What exactly is “joy”?
Merriam Webster dictionary defines joy as “the emotion evoked by well-being, success, or good fortune or by the prospect of possessing what one desires.” That definition seems over simplified and doesn’t do justice to the magnitude of this important emotion.
Theopedia describes it more convincingly as “a state of mind and an orientation of the heart. It is a settled state of contentment, confidence and hope.” This is resonating, as it is what we are all ultimately striving for.
I work for a nonprofit that helps kids experience more joy. We’ve gone round and round over the whole point of building this charity and the more I go over it the more I realize what’s most important to me. It’s about increasing the frequency and depths of joy they can experience, not only for them as kids but also in their lifetime and for their kids, since joy has a multiplying effect.
Of course, kids who are struggling do experience joy on their own but by reducing barriers and expanding their worldview, their joy can be boundless. Joy is a much easier emotion to come by when you aren’t anxious, hungry or homeless so it’s been society’s goal to improve all of these factors as well. These efforts are also crucial. But we shouldn’t stop there. Showing kids how to access their ability to feel calm and joy even when times are tough can positively impact multiple lifetimes.

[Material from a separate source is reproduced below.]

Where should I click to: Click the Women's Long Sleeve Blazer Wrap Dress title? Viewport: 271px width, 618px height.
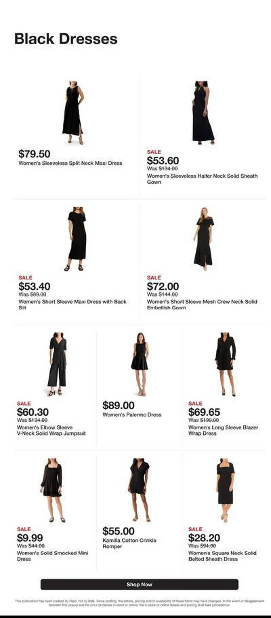coord(223,430)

This is a skill anyone can hone and even though it’s not always easy, it’s always a worthwhile effort.
Coming from the Dalai Lama who has experienced great hardships in his lifetime;
“We create most of our suffering, so it should be logical that we also have the ability to create more joy. It simply depends on the attitudes, the perspectives, and the reactions we bring to situations and to our relationships with other people. When it comes to personal happiness there is a lot that we as individuals can do.”
He goes on to point out that cultivating joy within ourselves helps us bring more joy to others. It truly has a contagious effect on humanity. You may think your effect is small, but you have no idea how far your ripple of kindness may go with one little positive interaction with a friend, family member, customer, student, coworker or even a social media post of hope.
Final quote on the importance of mindfully cultivating joy from His Holiness the Dalai Lama:
“Joy is the reward, really, of seeking to give joy to others. When you show compassion, when you show caring, when you show love to others, do things for others, in a wonderful way you have a deep joy that you can get in no other way. You can’t buy it with money. You can be the richest person on Earth, but if you care only about yourself, I can bet my bottom dollar you will not be happy and joyful. But when you are caring, compassionate, more concerned about the welfare of others than about your own, wonderfully, wonderfully, you suddenly feel a warm glow in your heart, because you have, in fact, wiped the tears from the eyes of another.“
I hope you find this post thought provoking and I’d love to know your thoughts. HAPPY MINDING!